As former prosecutors who are now colleagues and law professors, we penned an editorial last week expressing our view that the Louisville grand jury reached the right outcome when it declined to indict anyone for the tragic shooting death of Breanna Taylor. This was not, however, the end of the search to give meaning to her tragic loss of life. It is, instead, “the end of the beginning” of the important quest for justice.
Breonna Taylor was, by all accounts, the innocent victim of a chaotic and violent situation that began when police executed a warrant focused on her ex-boyfriend. According to the public statement by Attorney General Daniel Cameron, because Taylor’s boyfriend shot the first officer to enter the apartment while executing that warrant, the grand jury found the two officers in the apartment were legally justified when they returned fire. And, because no expert was able to provide evidence to prove the deadly shot came from officer Brett Hankinson’s reckless spray of bullets, Taylor’s death could not be legally attributed to him.
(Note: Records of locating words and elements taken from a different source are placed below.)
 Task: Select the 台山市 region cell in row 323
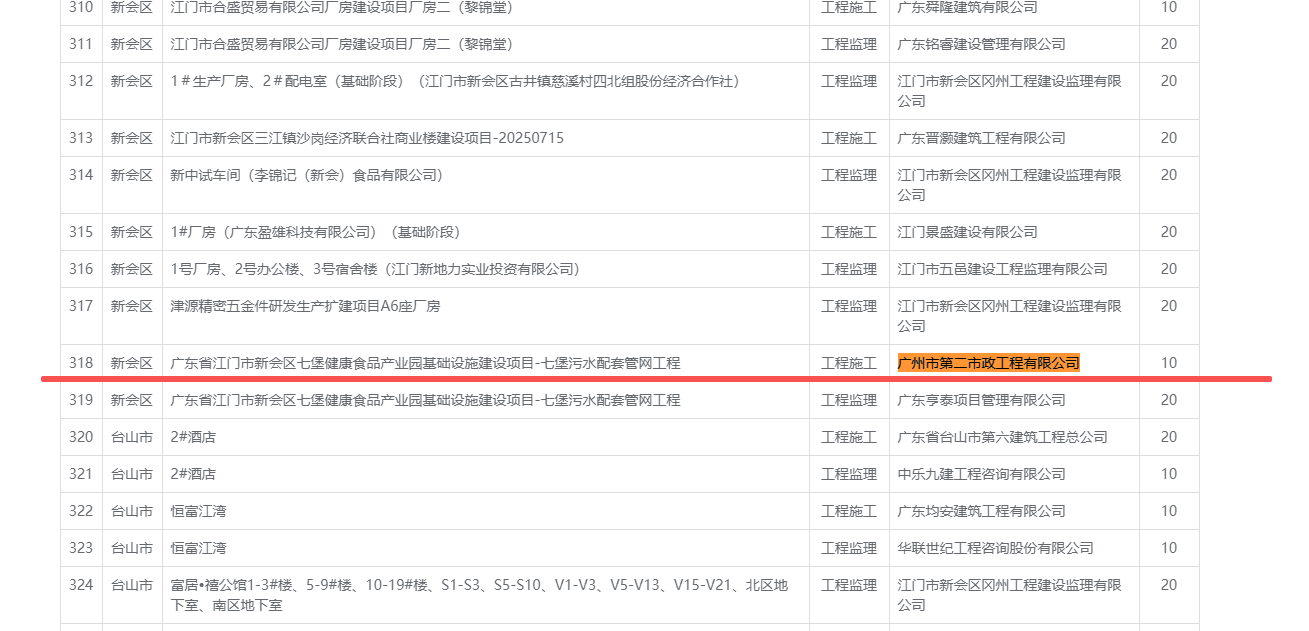(x=131, y=548)
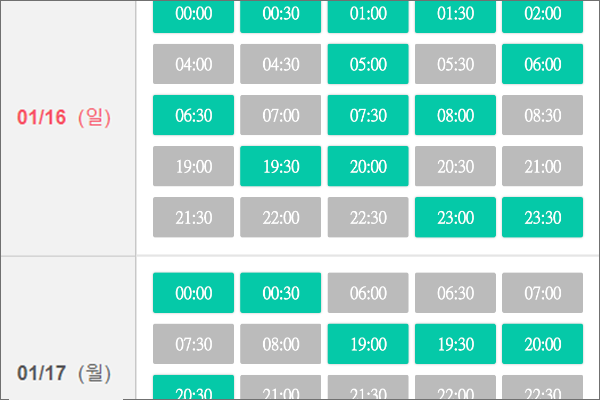The image size is (600, 400).
Task: Choose 00:30 on 01/17 Monday
Action: coord(280,293)
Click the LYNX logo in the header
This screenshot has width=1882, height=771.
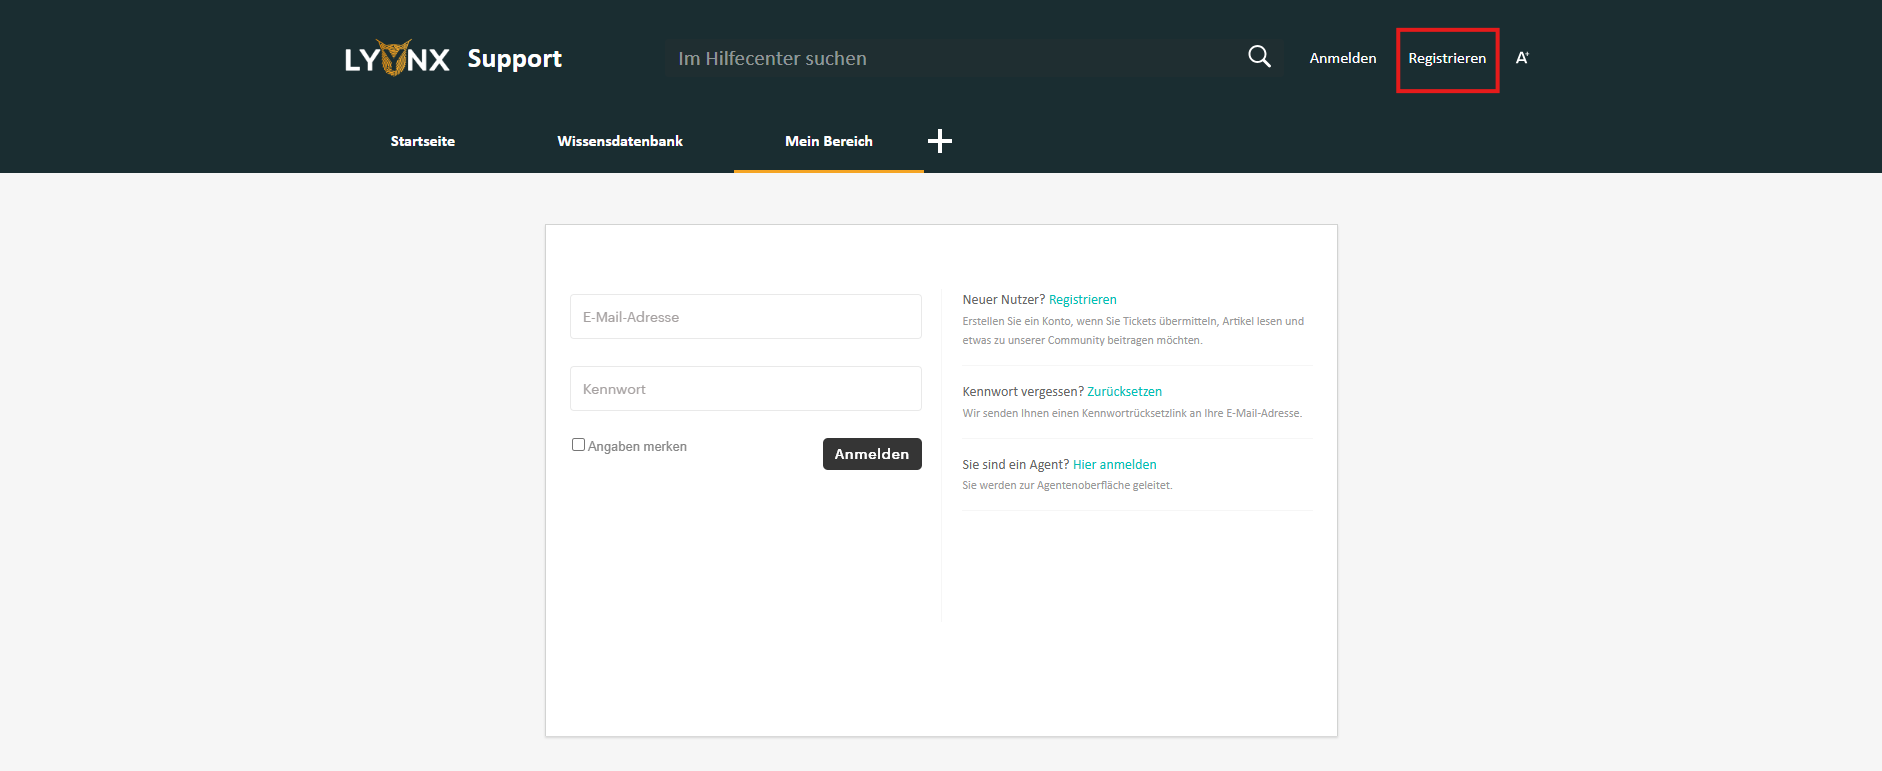pos(397,59)
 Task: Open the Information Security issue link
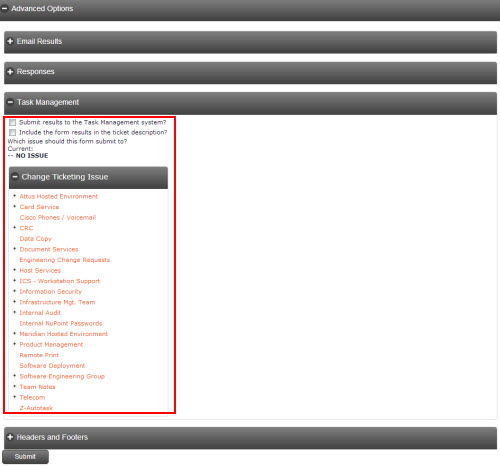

But the insufficiency of evidence to meet the legal standard to justify a criminal homicide indictment against any of the officers does not mean that we shouldn’t be asking other critically important questions — questions that may very well reveal an urgent need to reconsider established legal principles.
The first of these is, why is it so easy for police to obtain authorization for no-knock warrant execution? In 1996, the Supreme Court rejected a blanket authorization for such warrants for all drug offenses. But the court also held that the standard to justify such authorization was reasonable suspicion. This is an extremely low standard that, in practice, requires little “more than a feeling” that knocking and announcing will create an imminent danger or result in destruction of evidence.
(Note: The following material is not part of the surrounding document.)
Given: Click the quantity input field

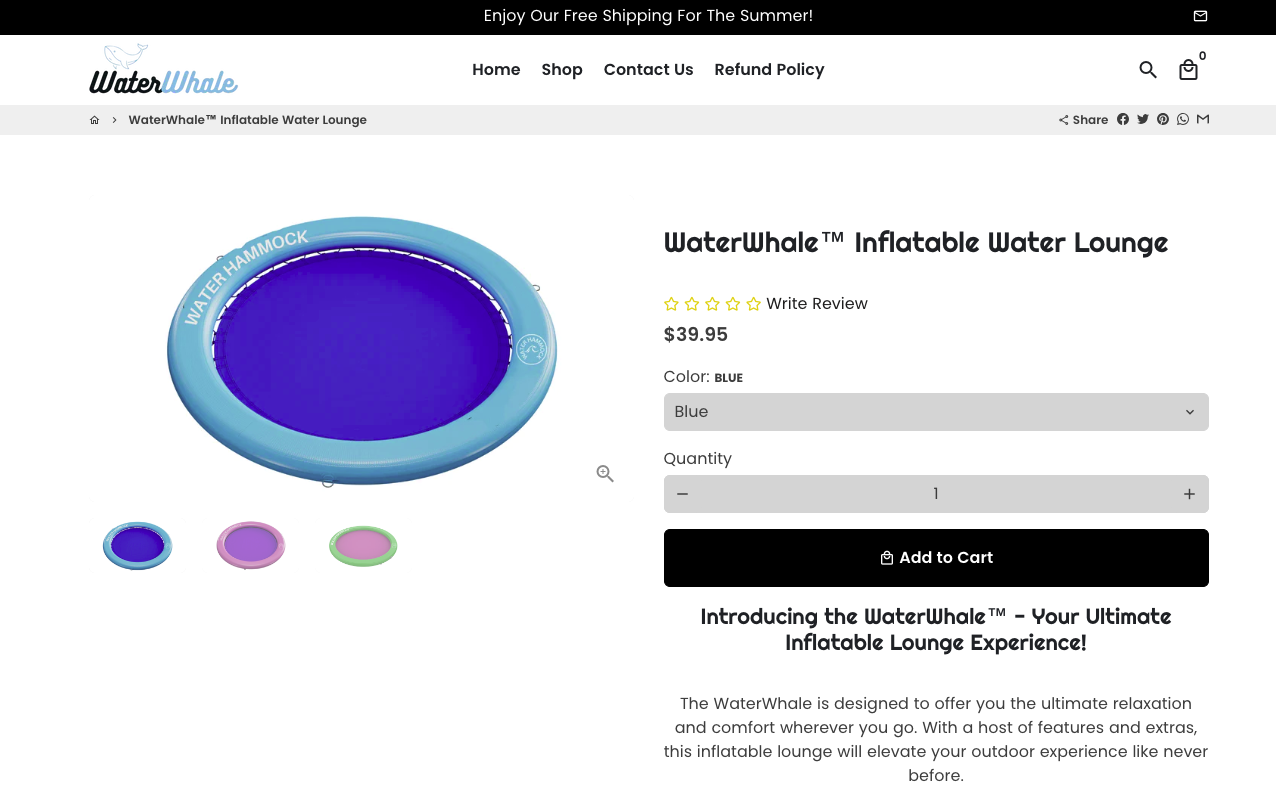Looking at the screenshot, I should tap(935, 494).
Taylor’s death, which resulted from a surprised boyfriend acting in what he reasonably believed was self-defense, reveals why this standard is insufficiently lenient. No-knock warrants can have tragic consequences for civilians and officers. Indeed, in Texas, police officers have been shot and killed as they have entered homes to execute no-knock warrants. In one case, the homeowner faces a capital murder charge even though he asserts that he acted in self-defense. In the other case, a grand jury refused to indict after deciding his reaction was justified.
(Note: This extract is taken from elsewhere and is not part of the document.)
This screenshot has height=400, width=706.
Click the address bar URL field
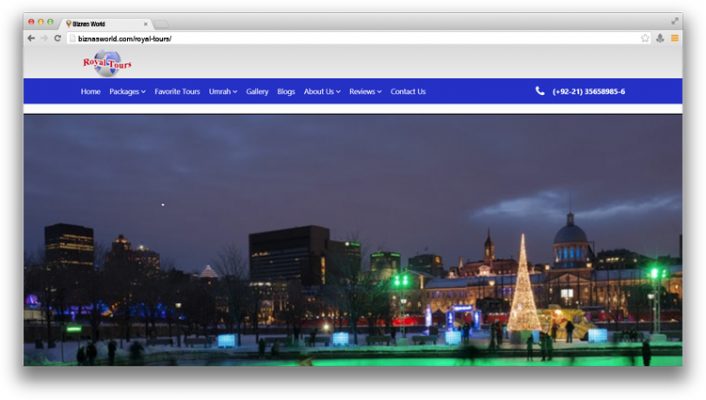[350, 38]
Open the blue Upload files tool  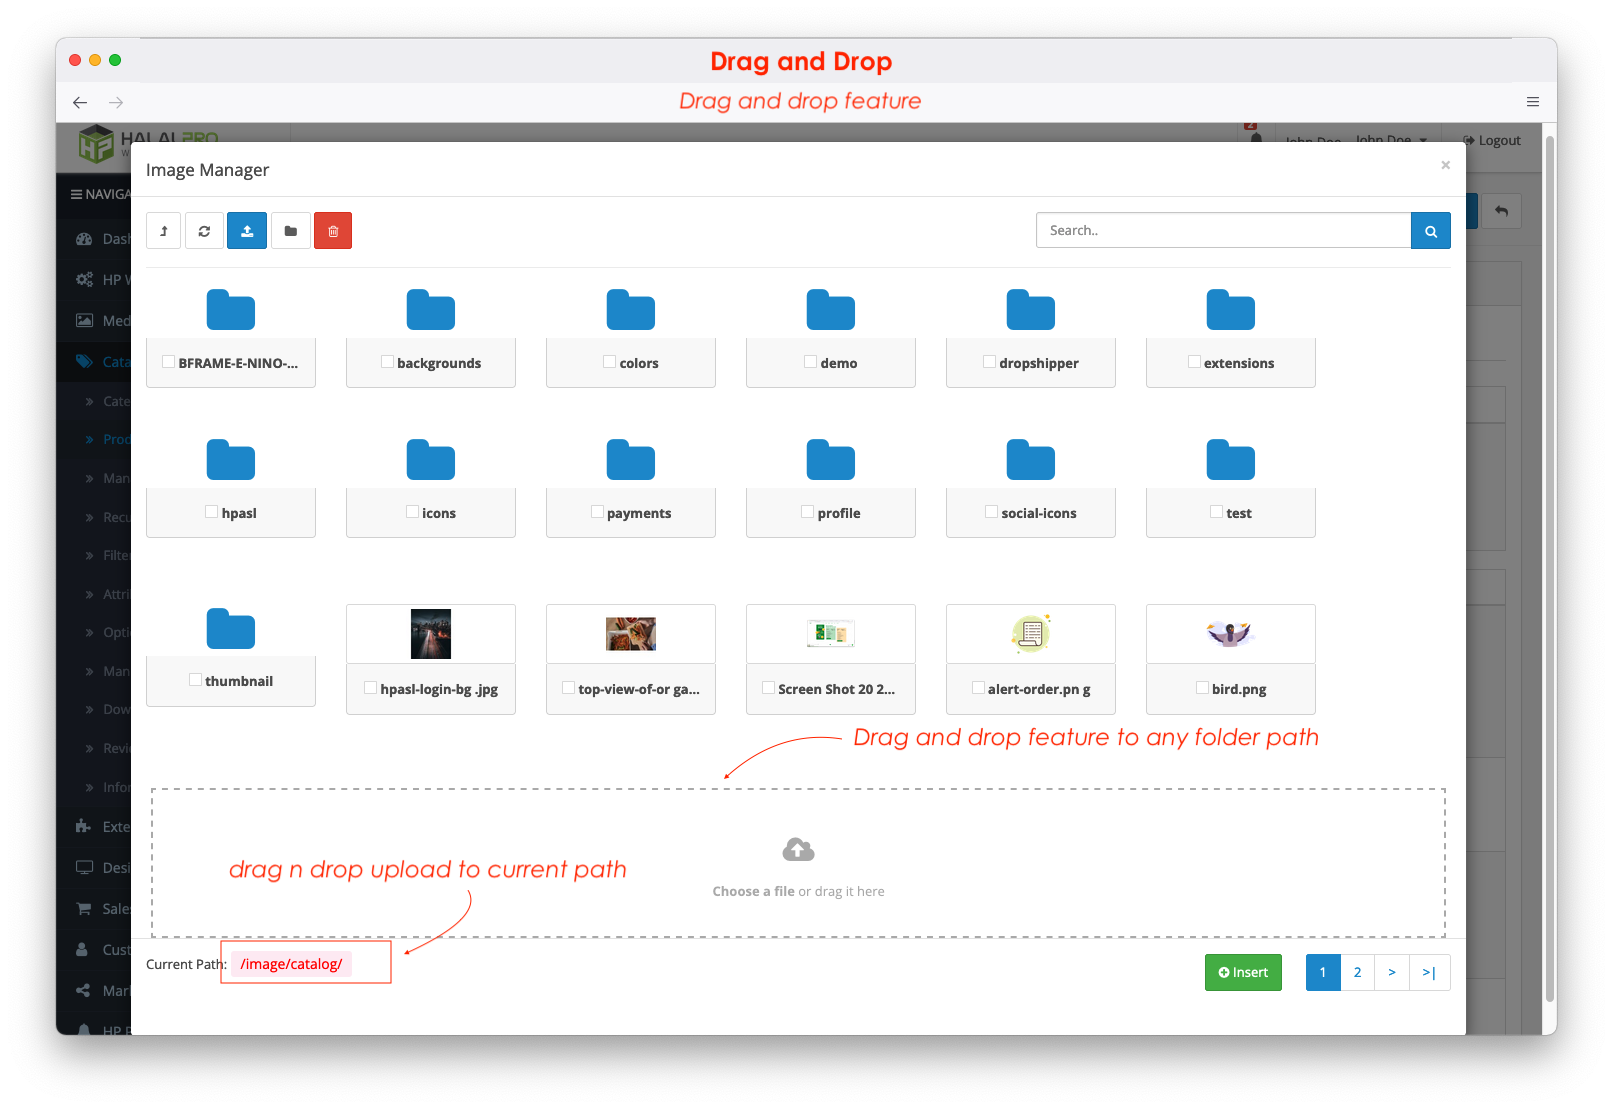[246, 230]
The mortal risks of no-knock warrants are too high to allow authorization based on such a low standard. What is needed from Congress and state legislatures are laws that increase that burden — requiring that police establish the necessity for no-knock execution by a much higher standard, perhaps clear and convincing information.
A closely related question is the time that police must wait between the “knock and announce” and forced entry. In another Supreme Court decision in 2003, the court held that 20 to 30 seconds was a reasonable interval. While the court indicated that each situation must be assessed on its own merits, the message seemed clear: Only a very brief interval is necessary.
It is deeply troubling that such a short interval is normally considered sufficient. Indeed, the officers who entered Breonna Taylor’s apartment apparently did knock and announce. But how likely is it that a loud knock on one’s front door in the middle of the night will lead the homeowner to sprint to the door to respond? Not very. Most people would be frightened and take several minutes to gather themselves and approach the door with great caution.
Like the standard for dispensing with the knock-and-announce requirement, lawmakers should take a hard look at the illogic of this rule and impose a more effective process of providing homeowners notice that gives a truly reasonable opportunity to respond to the police. Doing so could mitigate the risk of the type of violent confrontation that led to Taylor’s death.
There are other questions as well, including the quality of the tactical training provided to police to prepare them for such incidents, and whether and how drug laws have set the conditions for aggressive warrant execution. But what is essential is that we use this tragedy to lift the rock on the many legal and societal issues that converged on that night and resulted in the senseless death of a young woman. No, this is not the end; not by any means.